EXTRACTED MATERIAL >>
########################################

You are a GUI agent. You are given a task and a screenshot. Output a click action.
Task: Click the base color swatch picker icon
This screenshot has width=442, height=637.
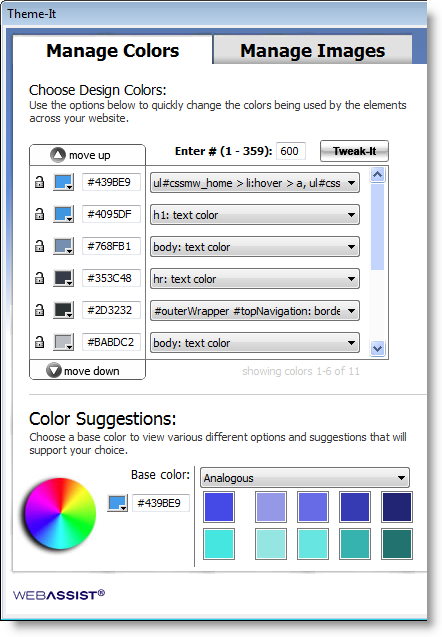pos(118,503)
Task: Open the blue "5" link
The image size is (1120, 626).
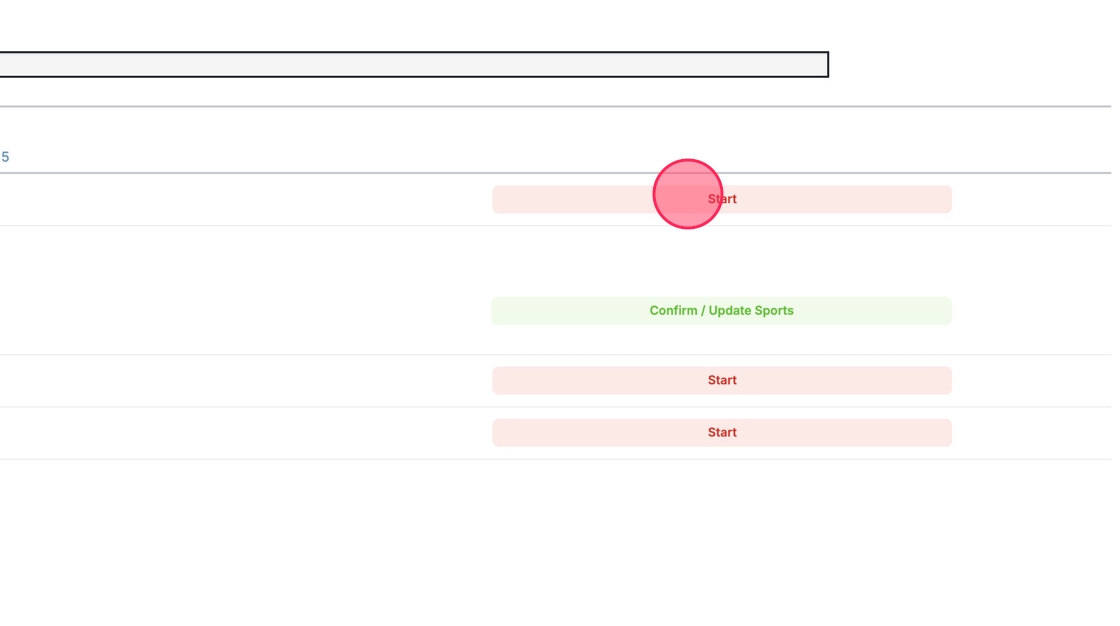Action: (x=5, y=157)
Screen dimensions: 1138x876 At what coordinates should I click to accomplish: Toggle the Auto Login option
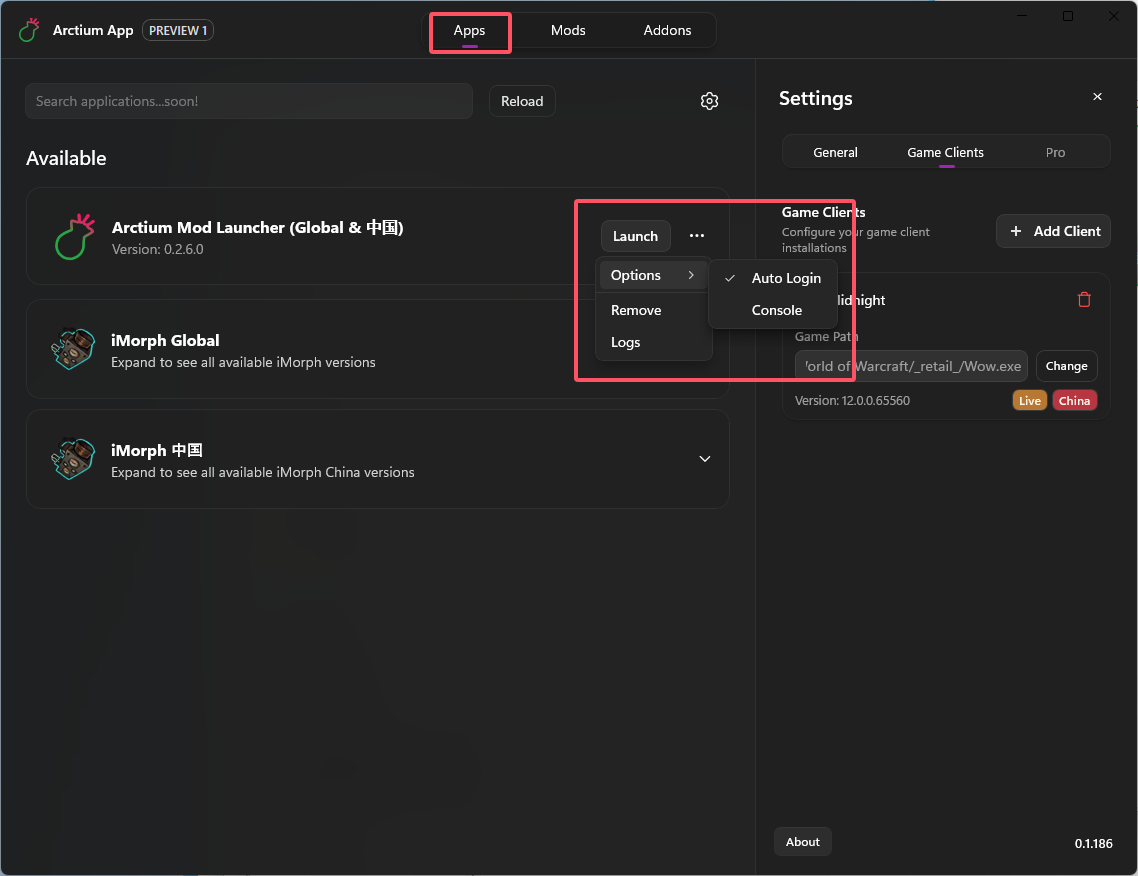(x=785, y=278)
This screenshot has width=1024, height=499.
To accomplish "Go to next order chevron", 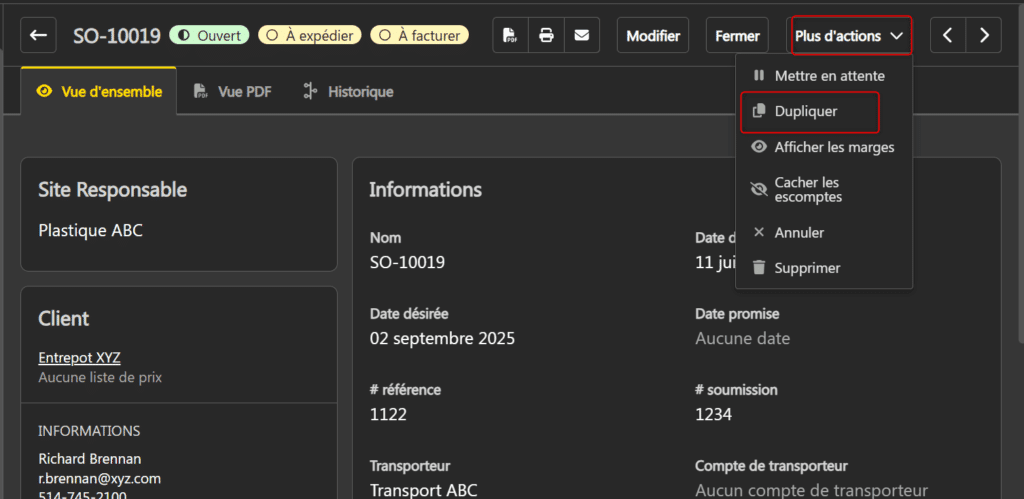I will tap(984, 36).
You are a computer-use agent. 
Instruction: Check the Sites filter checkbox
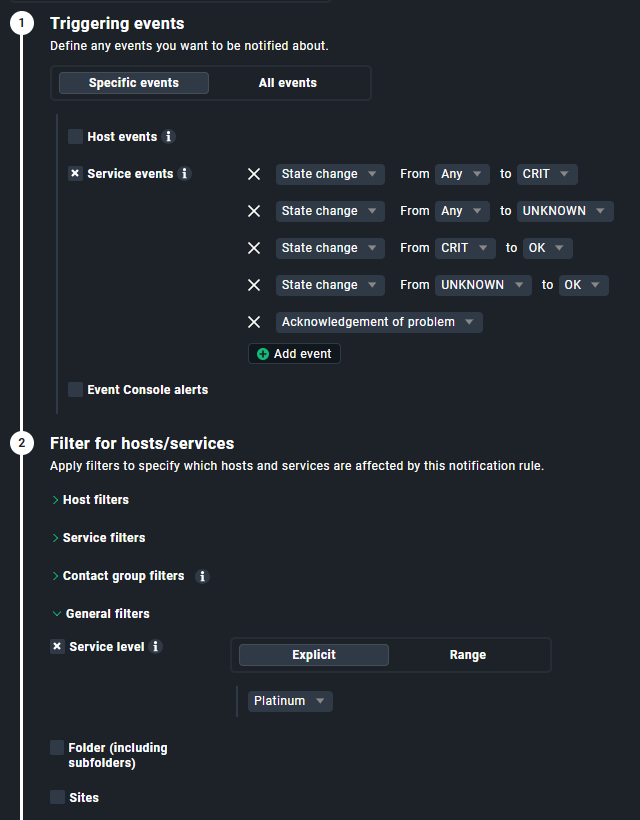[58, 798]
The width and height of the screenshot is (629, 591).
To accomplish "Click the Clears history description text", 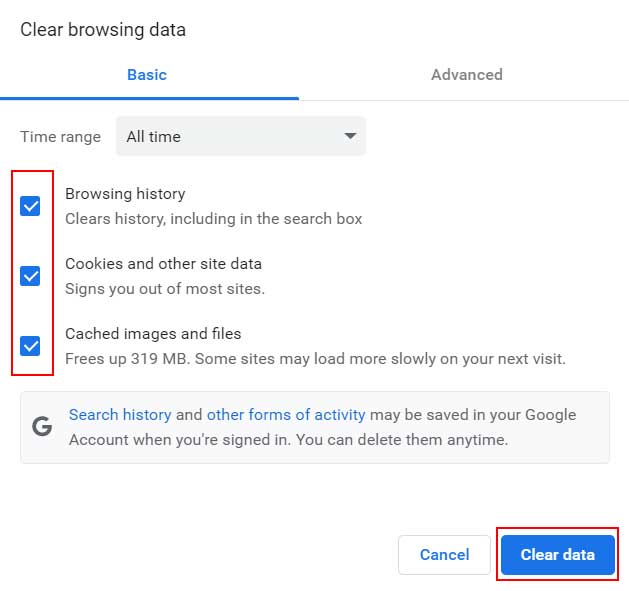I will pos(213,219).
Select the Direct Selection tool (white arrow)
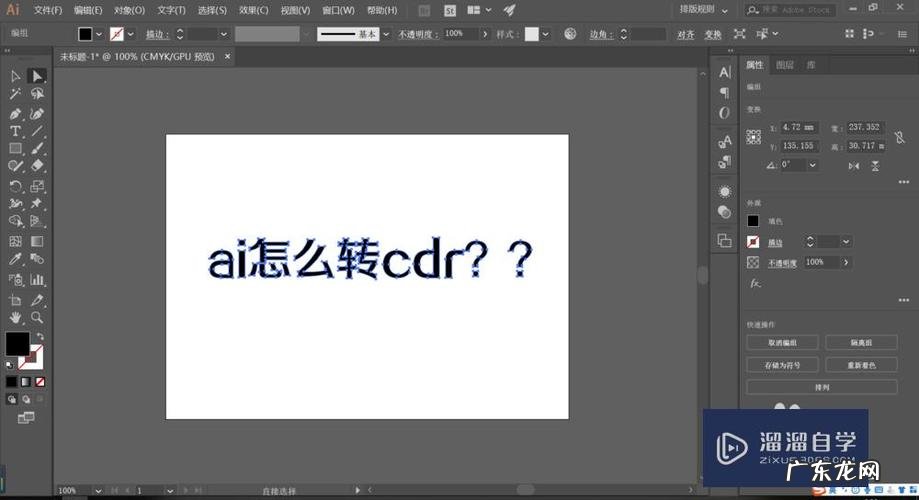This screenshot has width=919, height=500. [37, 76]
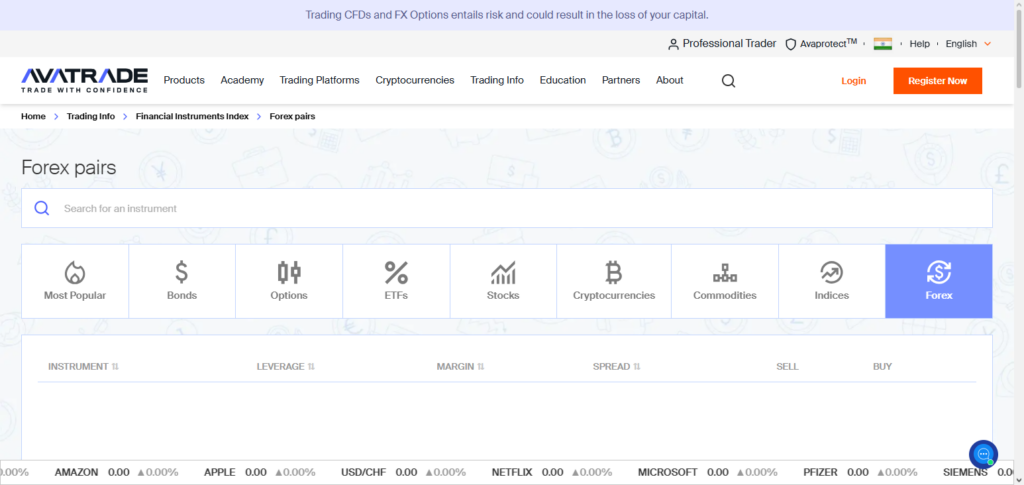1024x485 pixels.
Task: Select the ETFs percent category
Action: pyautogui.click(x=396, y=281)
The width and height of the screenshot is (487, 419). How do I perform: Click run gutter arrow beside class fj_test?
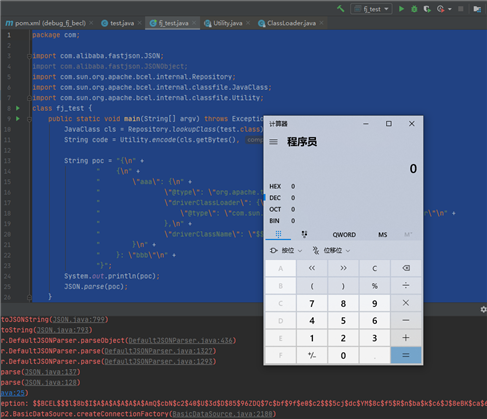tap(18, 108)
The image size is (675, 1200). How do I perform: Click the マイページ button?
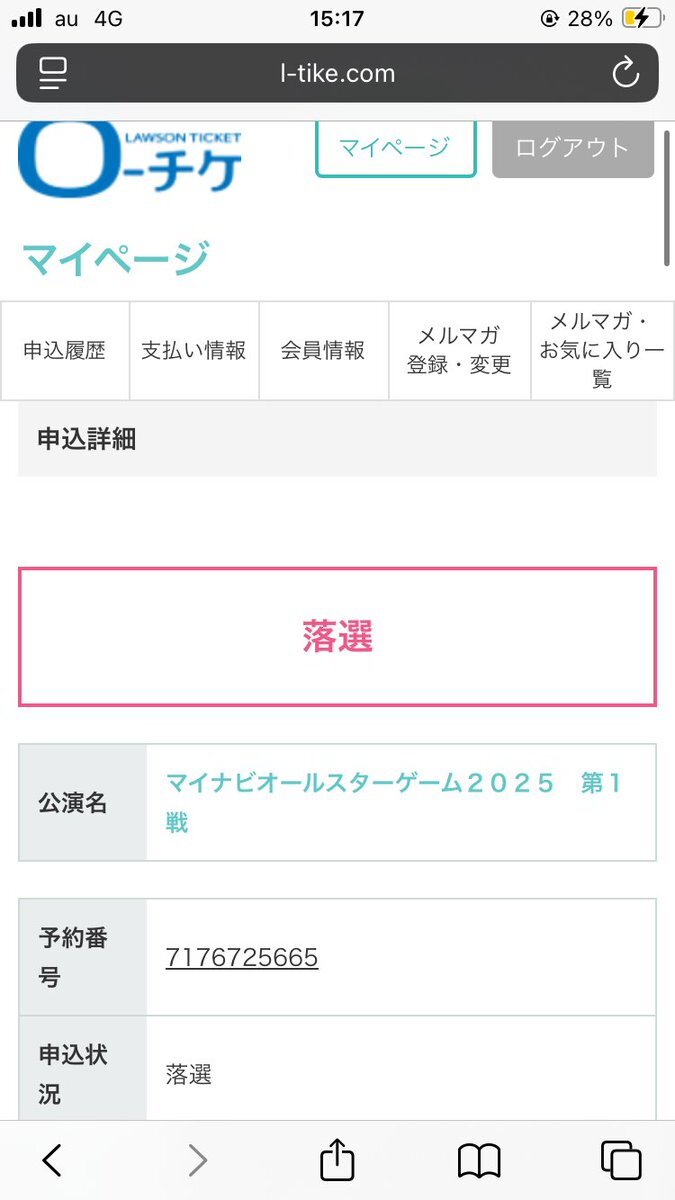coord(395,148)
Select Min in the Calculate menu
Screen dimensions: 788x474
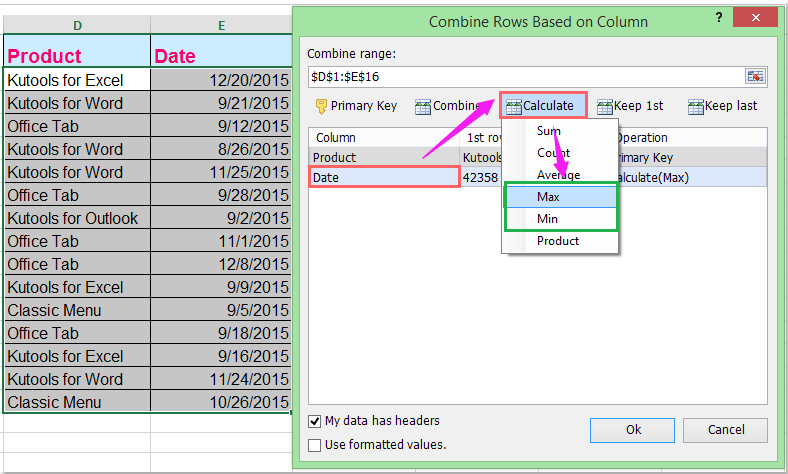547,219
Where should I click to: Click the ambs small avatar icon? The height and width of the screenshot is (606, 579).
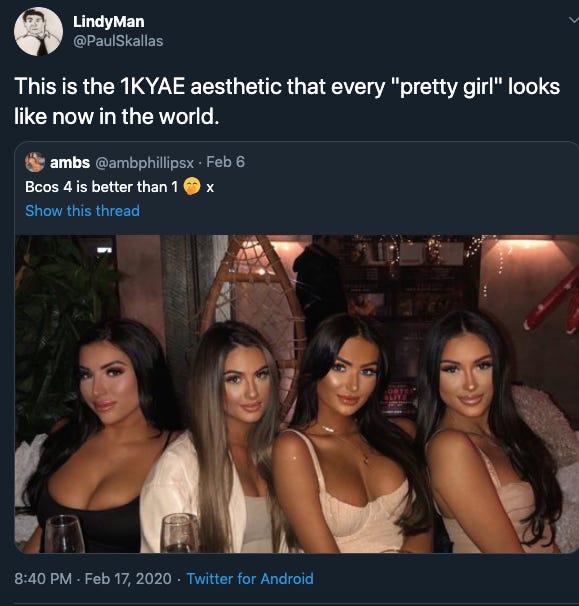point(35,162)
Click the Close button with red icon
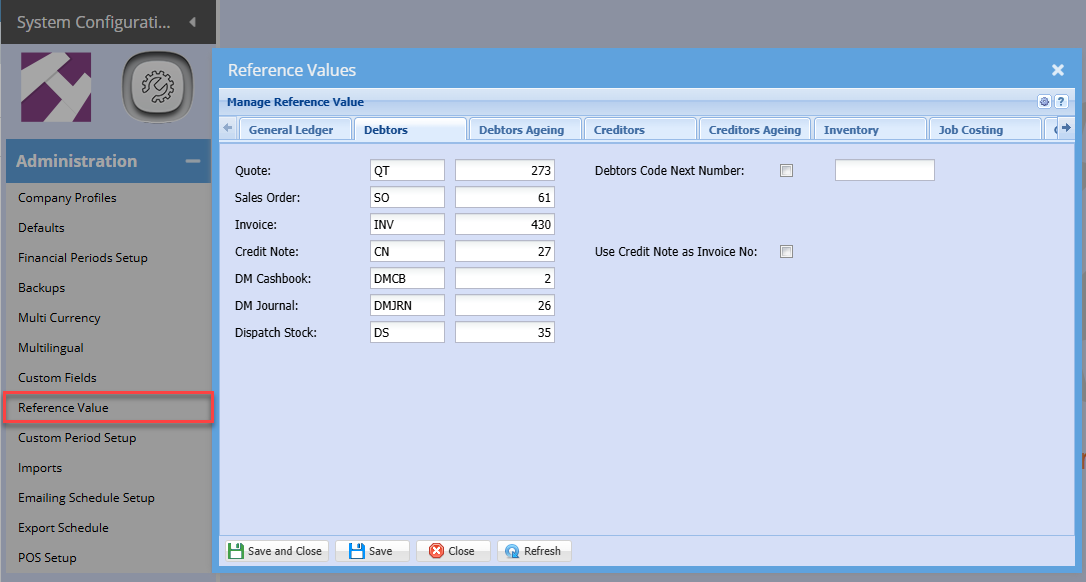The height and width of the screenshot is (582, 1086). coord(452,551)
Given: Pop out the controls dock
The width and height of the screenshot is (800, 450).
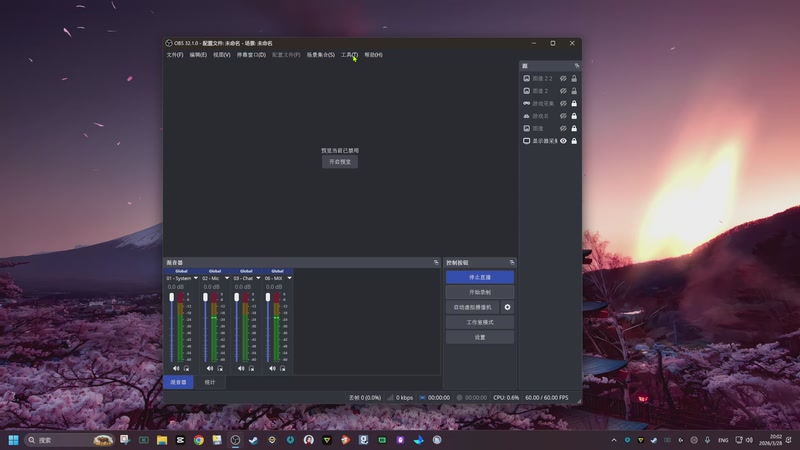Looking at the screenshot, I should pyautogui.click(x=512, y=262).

########################################

YOUR TASK >> Go through the entries above and copy each line holding the string "agent".

THE ANSWER >>
You are a GUI agent. You are given a task and a screenshot. Output a click action.
You are a computer-use agent. 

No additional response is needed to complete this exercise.